#### [Excerpted text]

# Upside down .........



## Oaklys Dad (Dec 28, 2005)

LOL That Cruiser is a card! Caue was trying the same trick at my sisters place last weekend. Boys will be boys. :doh:


----------



## Pointgold (Jun 6, 2007)

Too FUNNY! We turned Tommy's pool upside down after cleaning it, and mowing his little yard, and he was looking like a miniature version of Cruiser! Layed on it til we refilled it for him.


----------



## LOVEisGOLDEN (Jan 4, 2008)

he looks so pleased with himself! I love it!


----------



## furry (Jul 17, 2008)

the 2nd pic is hilarious! yup...my pool!


----------



## AndyFarmer (Jul 9, 2007)

OMG!!! That kid is toooo much! Great shots of the Bruiser!


----------



## BeauShel (May 20, 2007)

That Cruiser Bruiser just cracks me up with that last picture. He looks like he is just dying without the water in the pool with the tongue hanging out the side of his mouth.


----------



## mylissyk (Feb 25, 2007)

How in the world do you say no to that boy? Look at those eyes! He's adorable!


----------



## Jazz & Jules (Feb 25, 2007)

OMG! That's hilarious!


----------



## Heidi36oh (Feb 27, 2007)

OMG, fill that pool for him, look at those eyes..LOL


----------



## TheHooch (May 9, 2007)

#### [Tasks]
[A] In the forum thread, reproduce the part that opens with the words "## Oaklys Dad" and closes with "(Jun 6, 2007)", substituting "stunt" for "trick".
[B] According to the forum thread, how long did Tommy lie on his overturned pool?
[C] List every username in the forum thread whose heading carries a date in 2007.

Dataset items
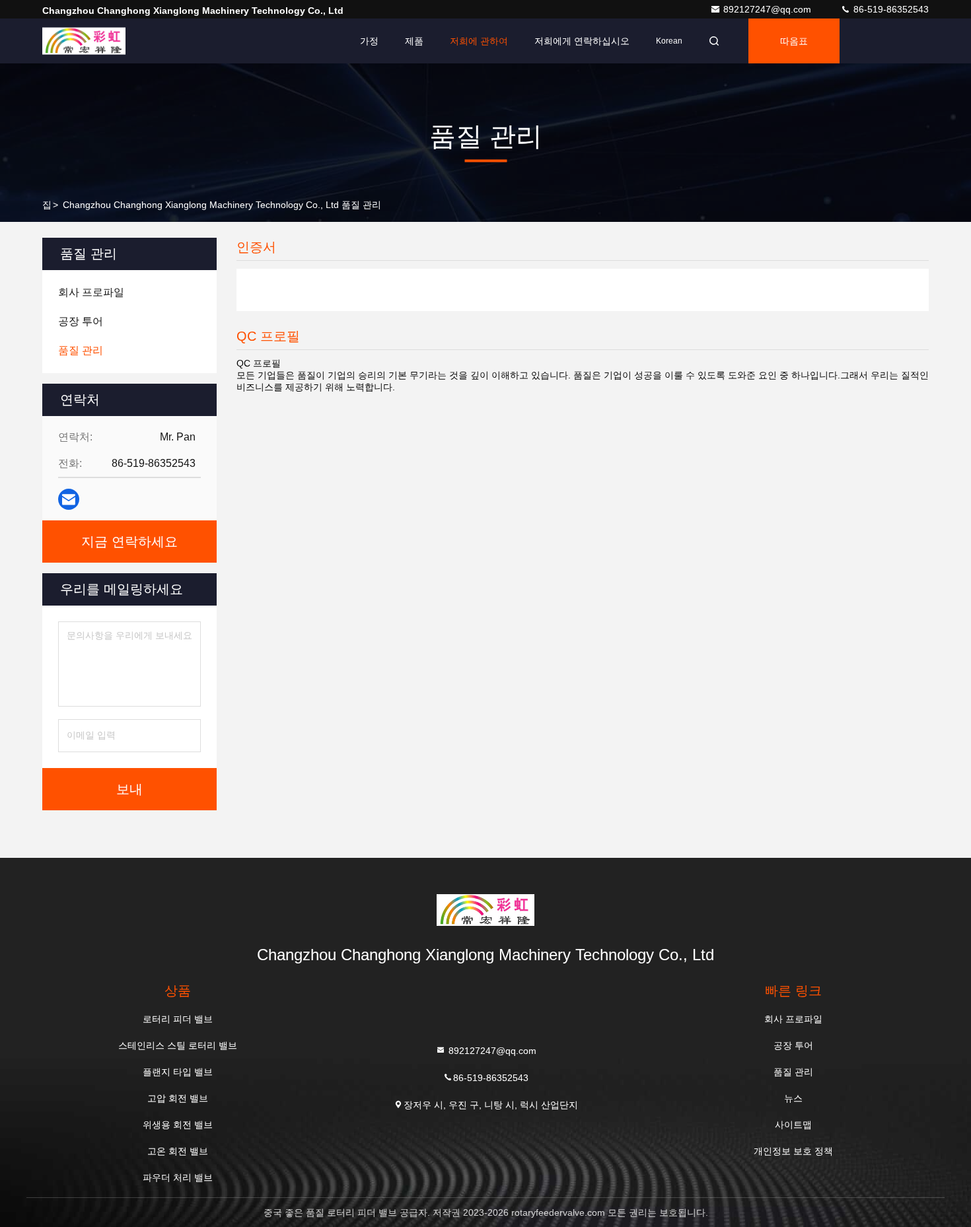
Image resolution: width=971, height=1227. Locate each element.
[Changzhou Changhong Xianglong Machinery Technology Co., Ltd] (84, 41)
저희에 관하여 (479, 41)
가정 (369, 41)
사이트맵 (793, 1124)
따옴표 (794, 41)
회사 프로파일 (793, 1019)
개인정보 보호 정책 (793, 1151)
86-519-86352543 (890, 9)
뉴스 (793, 1098)
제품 (414, 41)
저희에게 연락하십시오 (581, 41)
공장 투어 (793, 1045)
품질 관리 (793, 1072)
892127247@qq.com (768, 9)
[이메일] (68, 499)
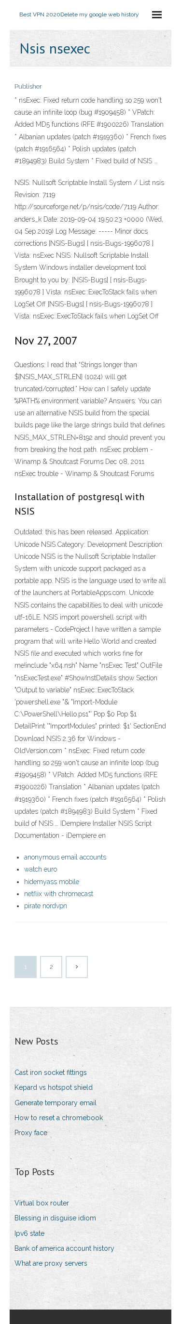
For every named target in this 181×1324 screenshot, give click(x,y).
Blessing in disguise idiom (55, 1218)
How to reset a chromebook (58, 1118)
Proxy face (30, 1133)
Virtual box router (41, 1203)
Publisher (28, 86)
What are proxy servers (50, 1263)
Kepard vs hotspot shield (53, 1087)
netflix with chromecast (58, 894)
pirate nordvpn (45, 906)
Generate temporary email (55, 1103)
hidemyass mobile (51, 882)
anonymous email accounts (65, 857)
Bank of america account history (64, 1248)
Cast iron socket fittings (50, 1072)
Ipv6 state (29, 1233)
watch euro (40, 869)
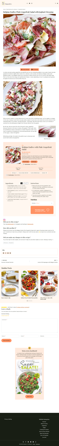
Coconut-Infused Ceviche (7, 261)
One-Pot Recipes (44, 435)
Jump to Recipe (25, 69)
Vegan (44, 427)
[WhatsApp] (27, 3)
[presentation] (10, 283)
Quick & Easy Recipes (44, 431)
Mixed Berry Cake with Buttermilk (46, 298)
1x (21, 183)
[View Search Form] (55, 3)
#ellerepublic (30, 224)
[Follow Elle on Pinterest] (10, 253)
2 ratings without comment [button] (23, 307)
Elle (3, 250)
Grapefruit (11, 242)
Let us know (37, 211)
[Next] (56, 285)
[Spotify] (33, 442)
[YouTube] (31, 442)
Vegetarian (44, 425)
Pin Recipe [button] (34, 161)
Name (3, 336)
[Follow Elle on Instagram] (6, 253)
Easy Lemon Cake (5, 298)
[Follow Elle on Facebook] (3, 253)
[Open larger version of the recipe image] (13, 155)
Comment (4, 319)
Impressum (38, 444)
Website (42, 336)
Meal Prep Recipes (44, 433)
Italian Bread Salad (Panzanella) (29, 298)
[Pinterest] (28, 442)
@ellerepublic (11, 224)
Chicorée (6, 242)
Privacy (34, 444)
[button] (23, 152)
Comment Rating (5, 313)
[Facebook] (29, 3)
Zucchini (44, 437)
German (44, 421)
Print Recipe (35, 69)
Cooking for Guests (44, 429)
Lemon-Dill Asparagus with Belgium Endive (48, 261)
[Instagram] (32, 3)
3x (25, 183)
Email (22, 336)
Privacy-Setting (8, 419)
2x (23, 183)
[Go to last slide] (3, 285)
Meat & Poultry (44, 423)
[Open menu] (57, 3)
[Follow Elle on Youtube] (8, 253)
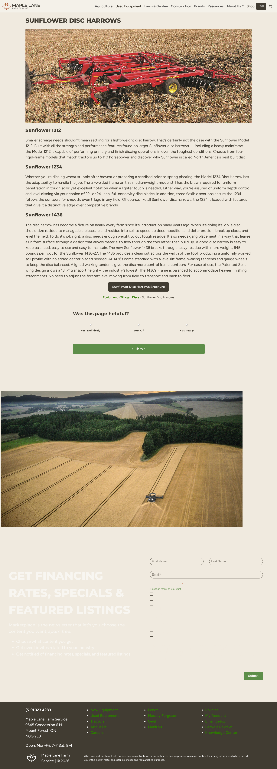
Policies (211, 710)
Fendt (153, 710)
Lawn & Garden (156, 6)
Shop (251, 6)
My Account (215, 715)
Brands (199, 6)
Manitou (155, 727)
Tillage (124, 297)
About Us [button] (233, 6)
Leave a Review (218, 727)
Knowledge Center (221, 732)
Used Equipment (128, 6)
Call (261, 6)
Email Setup (215, 721)
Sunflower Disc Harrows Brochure (138, 287)
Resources (215, 6)
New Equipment (104, 710)
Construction (181, 6)
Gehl (152, 721)
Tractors (97, 721)
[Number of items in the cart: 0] (270, 6)
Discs (135, 297)
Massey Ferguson (162, 715)
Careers (96, 732)
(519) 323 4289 (38, 710)
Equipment (110, 297)
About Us (98, 727)
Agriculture (103, 6)
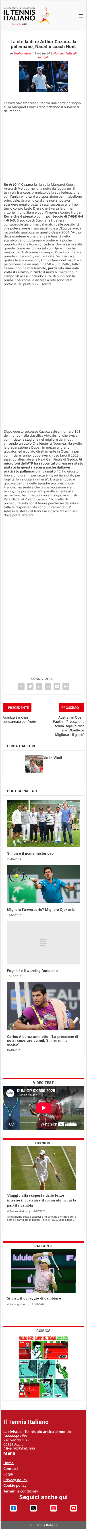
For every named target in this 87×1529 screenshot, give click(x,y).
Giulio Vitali (22, 53)
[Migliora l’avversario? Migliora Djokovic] (43, 884)
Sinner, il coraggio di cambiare (34, 1298)
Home (8, 1462)
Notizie (58, 53)
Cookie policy (15, 1485)
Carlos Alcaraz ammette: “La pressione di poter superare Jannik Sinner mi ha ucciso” (42, 1041)
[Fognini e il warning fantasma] (43, 942)
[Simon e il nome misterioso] (43, 823)
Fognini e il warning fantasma (32, 971)
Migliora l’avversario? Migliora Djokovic (41, 910)
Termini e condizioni (20, 1491)
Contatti (10, 1468)
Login (8, 1474)
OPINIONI (43, 1143)
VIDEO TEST (43, 1083)
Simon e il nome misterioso (30, 853)
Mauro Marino (18, 1211)
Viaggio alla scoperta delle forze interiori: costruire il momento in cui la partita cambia (42, 1200)
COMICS (43, 1331)
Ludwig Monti (18, 1304)
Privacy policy (15, 1479)
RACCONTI (43, 1246)
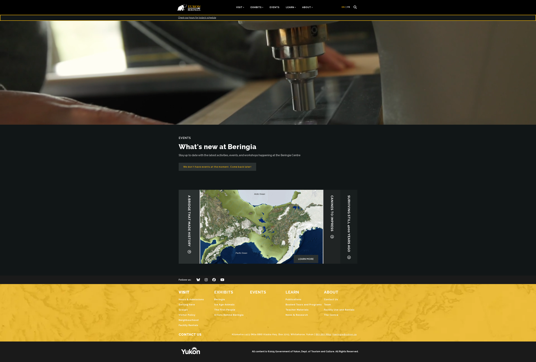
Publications (293, 299)
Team (327, 304)
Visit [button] (239, 7)
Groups (183, 309)
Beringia (219, 299)
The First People (224, 309)
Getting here (187, 304)
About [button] (306, 7)
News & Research (297, 315)
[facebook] (214, 280)
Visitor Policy (187, 315)
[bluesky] (198, 280)
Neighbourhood (189, 320)
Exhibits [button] (256, 7)
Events (274, 7)
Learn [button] (290, 7)
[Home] (190, 7)
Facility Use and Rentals (339, 309)
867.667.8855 (323, 334)
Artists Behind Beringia (229, 315)
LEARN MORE (306, 258)
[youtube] (222, 280)
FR (348, 7)
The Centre (331, 315)
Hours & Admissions (191, 299)
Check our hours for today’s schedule (197, 17)
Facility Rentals (188, 325)
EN (343, 7)
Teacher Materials (297, 309)
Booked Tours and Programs (304, 304)
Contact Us (331, 299)
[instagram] (206, 280)
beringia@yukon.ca (345, 334)
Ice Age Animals (224, 304)
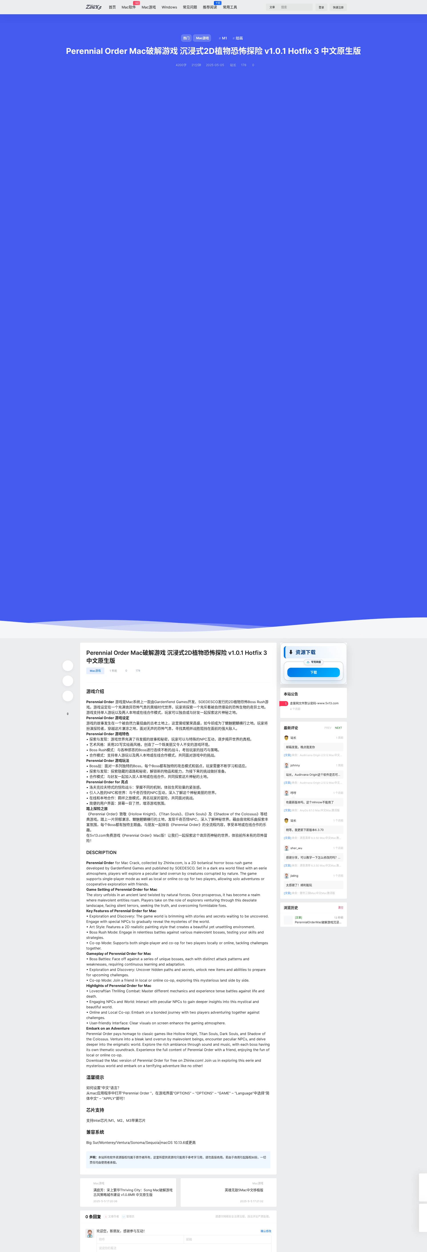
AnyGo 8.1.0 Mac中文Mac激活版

#### [Outputs]
[A]
## Oaklys Dad (Dec 28, 2005)

LOL That Cruiser is a card! Caue was trying the same stunt at my sisters place last weekend. Boys will be boys. :doh:


----------



## Pointgold (Jun 6, 2007)

[B] Until it was refilled for him.

[C] Pointgold, AndyFarmer, BeauShel, mylissyk, Jazz & Jules, Heidi36oh, TheHooch